Carrie Budoff Brown in Politico offers her view of what real bipartisanship would look like:
If President Barack Obama really wanted to show he’s serious about winning over Republicans on health care reform, he could offer up some key concessions at Thursday’s summit, like caps on malpractice awards or allowing insurers to sell across state lines.
And if Republicans wanted to reciprocate, they could at least acknowledge the congressional scorekeepers are right – the Democratic plans cut the deficit in the long term and rein in health care costs.
Look, this is absurd. If Obama wants bipartisan support then as Brown says he’ll have to offer key concessions on policy issues. But if Republicans want to reciprocate then they have to offer policy concessions of their own. Remember what happened the last time Obama offered concessions on malpractice:
So, right there in the Cabinet Room, the President put a proposal on the table, according to two people who were present. Obama said he was willing to curb malpractice awards, a move long sought by the Republicans and certain to bring strong opposition from the trial lawyers who fund the Democratic Party.
What, he wanted to know, did the Republicans have to offer in return? Nothing, it turned out. Republicans were unprepared to make any concessions, if they had any to make.
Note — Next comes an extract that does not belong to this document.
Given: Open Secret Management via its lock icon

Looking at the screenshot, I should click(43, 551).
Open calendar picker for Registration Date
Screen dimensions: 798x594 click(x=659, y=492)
And that’s why we can’t have a bipartisan bill. Republicans didn’t say they were willing to make only small concessions in exchange for malpractice reform. Nor did they say that malpractice reform wasn’t enough to get the concessions they want and here’s some other thing that they’re willing to do. I think the Obama administration’s tendency to drone on about the “Republican ideas” in the bill is serving to help obscure the basic gulf between the parties. The core, unquestionable premise of the past 20 years worth of conservatism is that taxes must always go down and never go up. But expanding coverage to tens of millions of Americans requires substantial new revenue. Offering “concessions” to Republicans in exchange for tax increases to pay for expanded coverage is like offering someone a million dollars to sleep with his wife.
You can ladle partisanship on top of that. We saw with the jobs bill that it’s like pulling teeth to get Republicans to vote for an Obama administration initiative even when the initiative consists entirely of tax cuts. You’re just never going to get Republicans to back a bill that involves higher taxes, and you’re never going to do comprehensive health reform without higher taxes. That’s the concession Republicans would need to be willing to make for bipartisanship to be possible, and they’re clearly not willing to make it. This is a problem for journalists who love to prattle about hypothetical compromises, but coping with that problem by redefining “concession” such that “lying less about Democratic proposals” constitutes one isn’t the solution.